Hi Greybeard, Let me take your comments more or less in order.
I'm afraid that the microfeed buttons available on the vintage 1996 Stylus Color 1520 aren't of much help with what I'm considering. I'd like to bypass Epson's built in controller/firmware through which they operate. In addition, as far as I can remember, the SC1520 was one of a very few of the more than 70 inkjet models that Epson has produced since 1992 that implemented this feature. I believe it was because the SC1520, unlike most Epson inkjets, had a tractor feed for fan fold continuous paper like older dot matrix printers. There's a fair amount of slop in this feed system and the manual microadjust was to allow you to move the paper back and forth a within a quarter inch or so to hand "register" the top of the first form beneath the print head. Great idea though. I remember standing in a second hand store about a year ago staring at an SC1520 and thinking the same sort of thing.
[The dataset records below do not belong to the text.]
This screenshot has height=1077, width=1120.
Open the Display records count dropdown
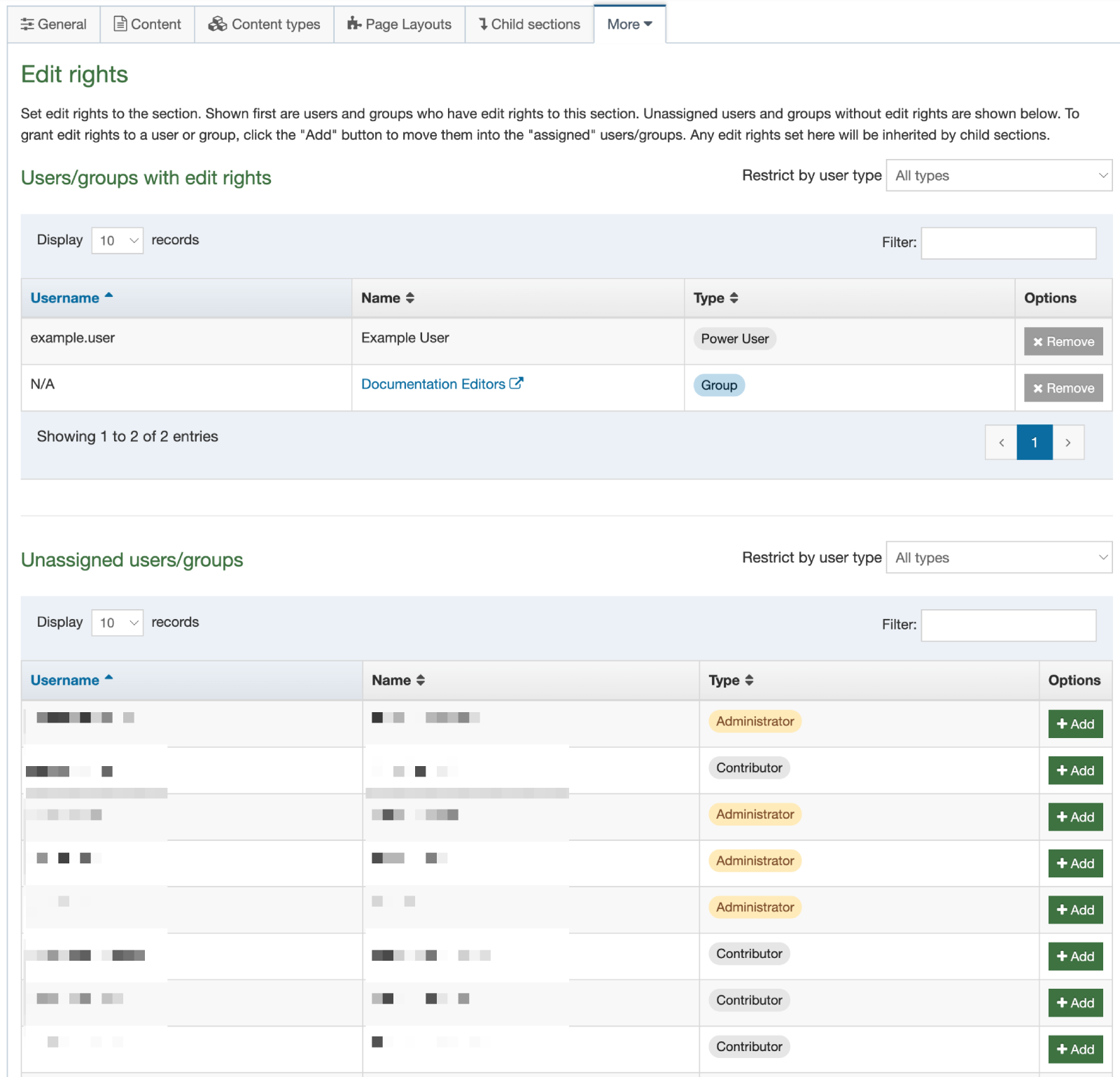(117, 240)
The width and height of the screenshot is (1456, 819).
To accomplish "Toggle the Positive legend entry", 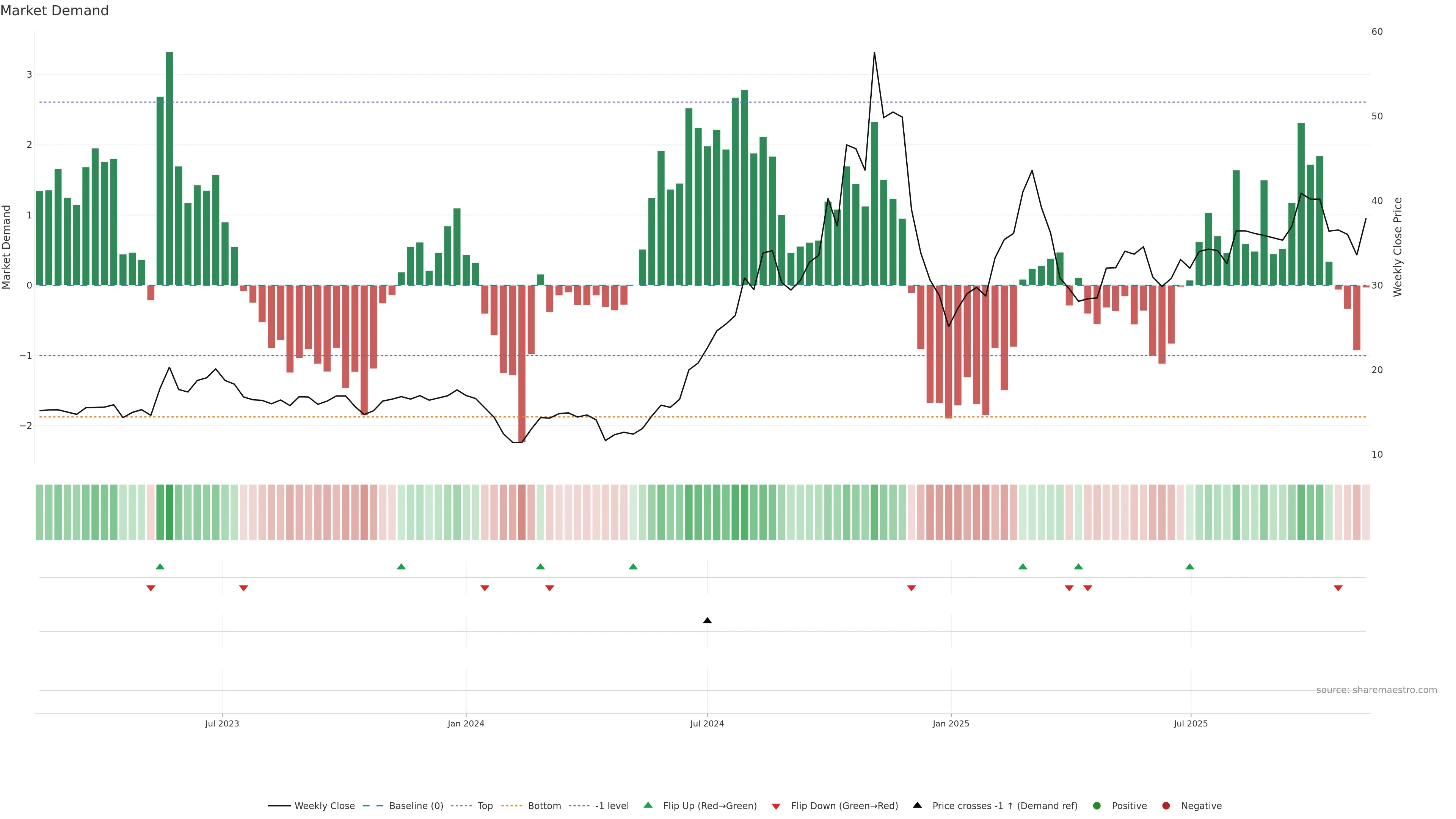I will pos(1129,806).
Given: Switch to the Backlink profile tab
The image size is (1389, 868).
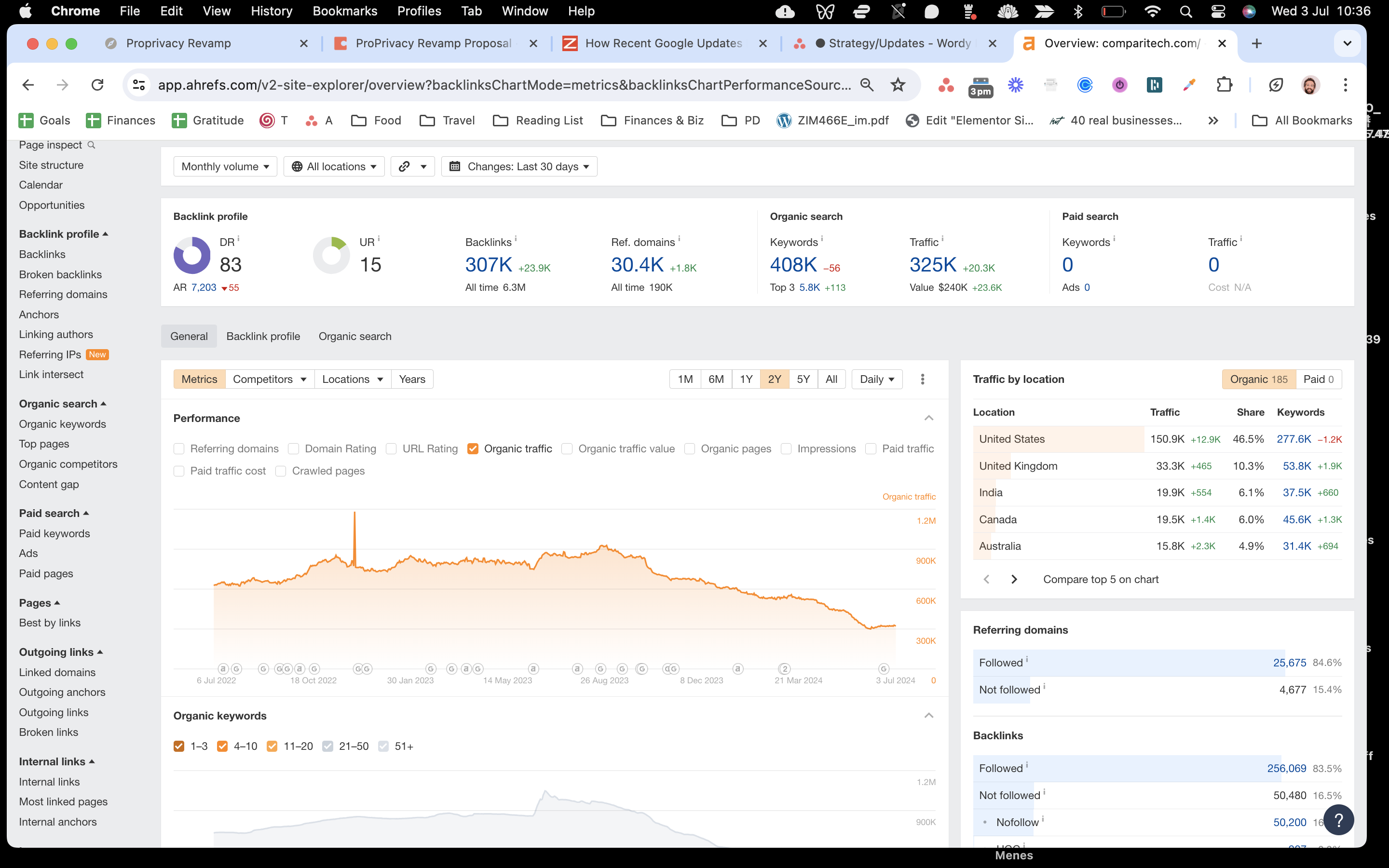Looking at the screenshot, I should tap(263, 337).
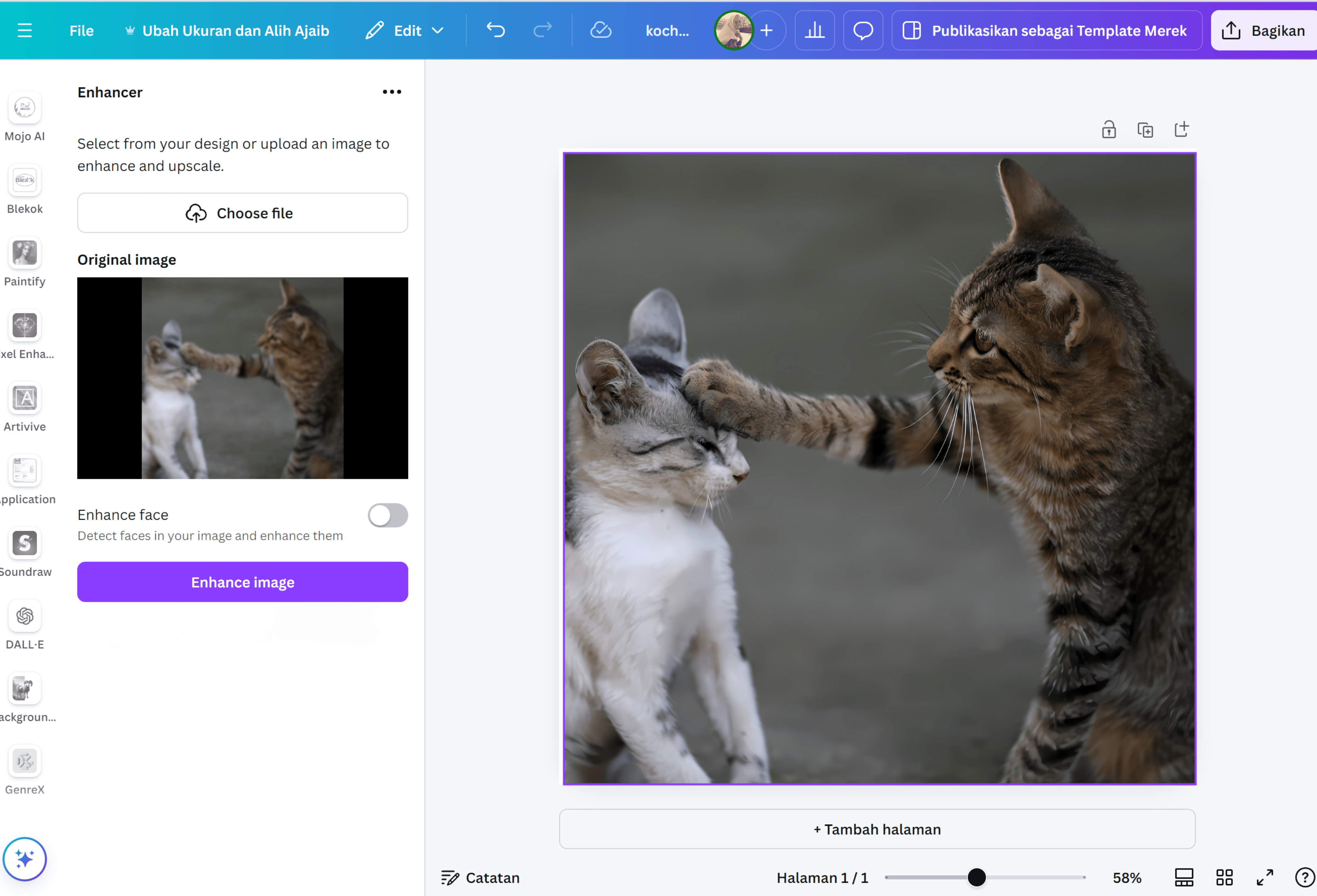Open Ubah Ukuran dan Alih Ajaib
The height and width of the screenshot is (896, 1317).
(x=227, y=31)
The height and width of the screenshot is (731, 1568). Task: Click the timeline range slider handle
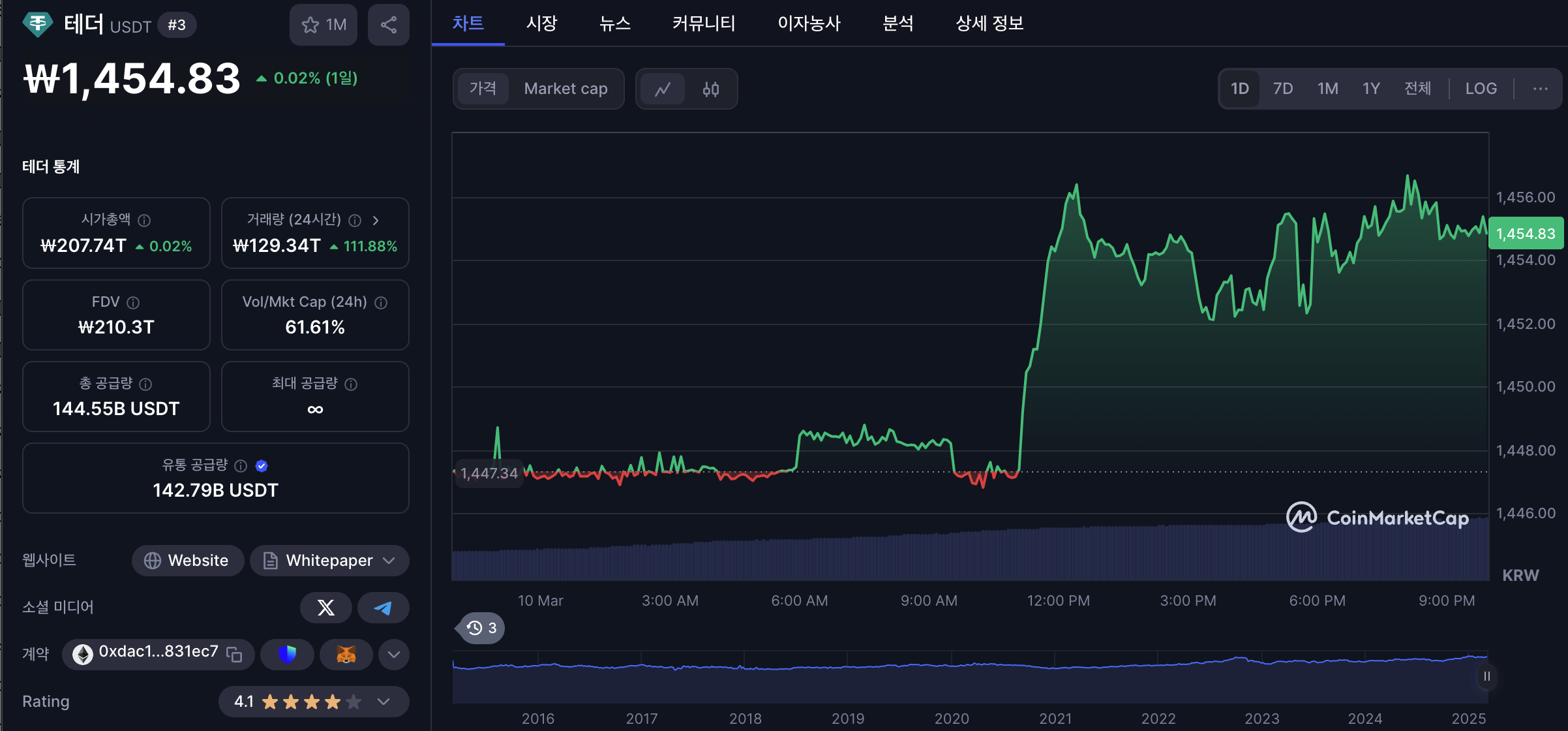coord(1486,676)

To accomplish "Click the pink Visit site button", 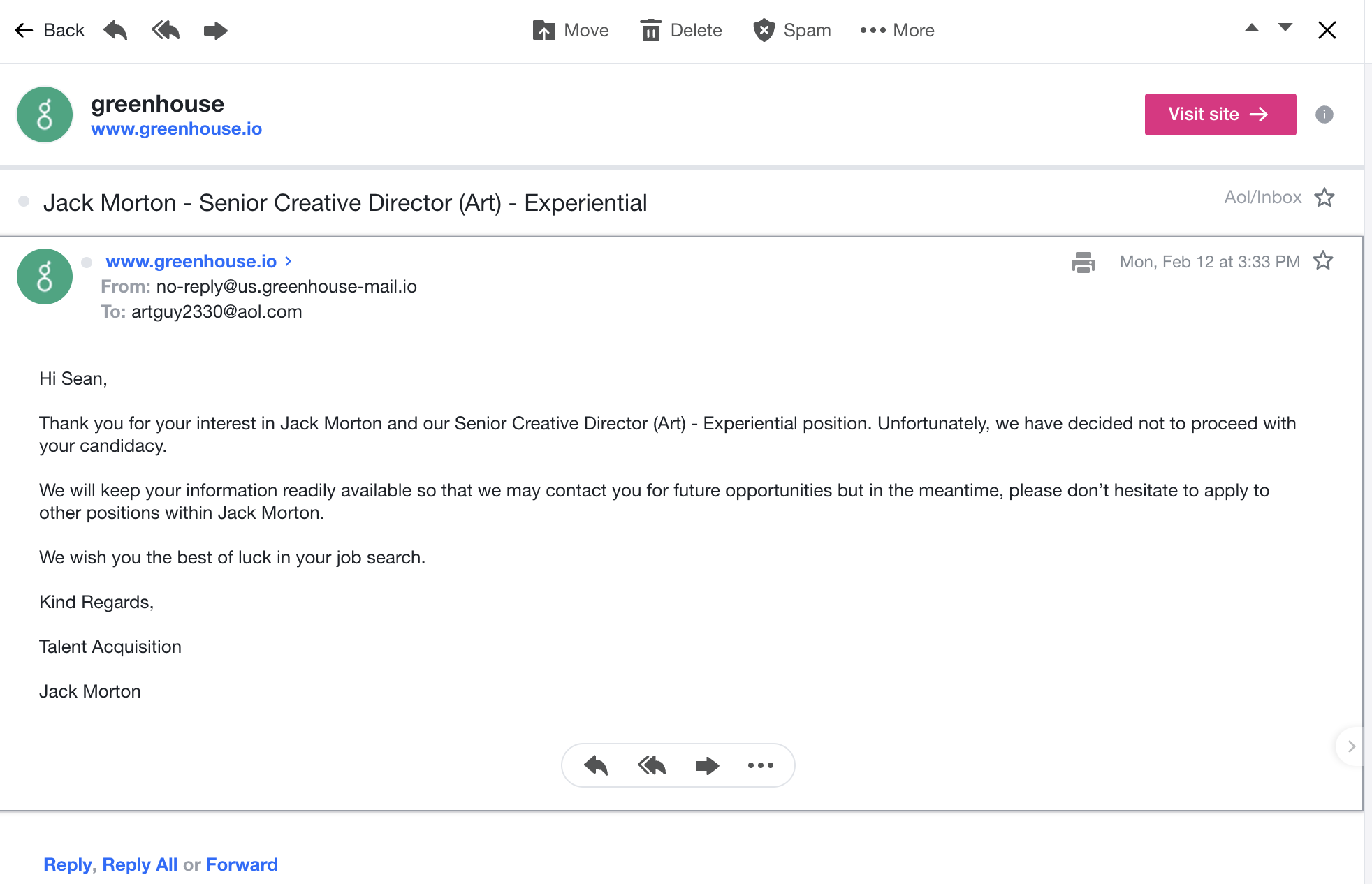I will [x=1220, y=115].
As to your second comment, I'm interested in coming up with a hardware/firmware/software solution that will replace the print head (x) paper (y) and jet firing (z or some other axis like router speed) contoller within a printer. This would allow us to remove just the print head (the part that moves back and forth on a rail) from a printer and mount it on the sort of (x,y,z) positioning equipment used in CNC so that the head can be used to do things that it can't do while trapped in the hardware/firmware that's only meant to print ink on paper.
As to your third comment, I can go at least one better. Several manufacturers (Xerox, 3M, etc.) have conductive inks available that should be compatable with inkjets and you can bet that they're working on inks that are definitely compatable. So it is reasonable to expect that you could pattern a PCB in a CAD program and print the traces directly to a CNC predrilled resin board with no heat or wet chemistry. Further, I've seen some reports of resistive inks. So instead of computer positioning and wave soldering a passive surface mount resistor between the conductive traces you've printed you could concievably print a drop of resistor between those traces, as you're printing the traces. I've even read a few papers in which semiconductive and insulating inks have been layered to produce active components. In the last six months or so you may have seen in the news prototypes from Epson, Sharp and others of paper thin, flexible display screens. Guess how the Organic Light Emitting Diodes that make this tech possible are put on the flexible polymer sheets? Yup, inkjets.
Last edited by sixtharmy; 12-11-2005 at 08:35 AM.